Selected extract
========

Reducing Amazon EKS Compute Costs by 35%: Migrating Production Workloads from Graviton3 to Graviton4

AWS EKS Jan 23, 2026

At Halodoc, compute efficiency is driven first by performance at scale. As a platform serving millions of healthcare interactions, our priority is to deliver consistently low latency and stable service behavior under highly variable traffic patterns.

As part of our natural infrastructure upgrade cycle, we evaluated opportunities to improve performance and efficiency without compromising reliability. This assessment led us to upgrade our Amazon EKS worker nodes from AWS Graviton3 (Gv3) to AWS Graviton4 (Gv4).

This blog walks through why we did the migration, how we validated it using real production signals, and what tangible outcomes were observed across performance, resource efficiency, and cost.

Why Look Beyond Graviton3?

========

Supplied information
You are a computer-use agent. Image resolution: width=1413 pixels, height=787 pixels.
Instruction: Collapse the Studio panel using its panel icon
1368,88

========

Exercise tasks
(a) According to the Graviton migration article, which processor generation did Halodoc move its Amazon EKS worker nodes to, and from which one?
(b) Copy the Graviton migration article from "Reducing Amazon EKS" up to and including "efficiency, and cost.".
The lines are separate material, unrelated to the Graviton migration article.

Answers below
(a) From AWS Graviton3 (Gv3) to AWS Graviton4 (Gv4).

(b)
Reducing Amazon EKS Compute Costs by 35%: Migrating Production Workloads from Graviton3 to Graviton4

AWS EKS Jan 23, 2026

At Halodoc, compute efficiency is driven first by performance at scale. As a platform serving millions of healthcare interactions, our priority is to deliver consistently low latency and stable service behavior under highly variable traffic patterns.

As part of our natural infrastructure upgrade cycle, we evaluated opportunities to improve performance and efficiency without compromising reliability. This assessment led us to upgrade our Amazon EKS worker nodes from AWS Graviton3 (Gv3) to AWS Graviton4 (Gv4).

This blog walks through why we did the migration, how we validated it using real production signals, and what tangible outcomes were observed across performance, resource efficiency, and cost.